One argument in favour is that it preserves the ability to pass emergency acts
without contorting the definition of 'rights'.

As a negative example, look at current US rhetoric regarding a "national
emergency" over immigration. That is being used to justify acts that might
under other circumstances be unconstitutional, but the only way the courts can
allow it is to also allow broad, ad-hoc "national security" exceptions to
constitutional rights.

If the US had something similar to the notwithstanding clause, the line of
authority would be much clearer. An act that would otherwise be
unconstitutional can still pass and become effective if the elected government
certifies the need, on a temporary basis.
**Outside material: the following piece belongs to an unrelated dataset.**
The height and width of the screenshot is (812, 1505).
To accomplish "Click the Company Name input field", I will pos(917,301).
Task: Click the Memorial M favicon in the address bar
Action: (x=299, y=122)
While this clause (and similar language in s.1 of the _Charter_ , which states
that rights are guaranteed to "such reasonable limits prescribed by law as can
be demonstrably justified in a free and democratic society.") ostensibly
weakens the strength of rights in Canada, I believe that this presence invites
courts to paradoxically take a _stronger_ view of rights on a day-to-day
basis. In particular, they're much more likely to truly inquire whether
government actions are reasonable.

------
throw7
If Quebec wants to ban "religious symbols" for its govt. employees, then they
must affirmatively put forth a strict "this is what _everyone_ must wear"
uniform similar to grade school/military codes. I personally wouldn't have a
problem with that, but I wonder if that could pass through the political
process (hence this backdoor bill shenanigans I suppose).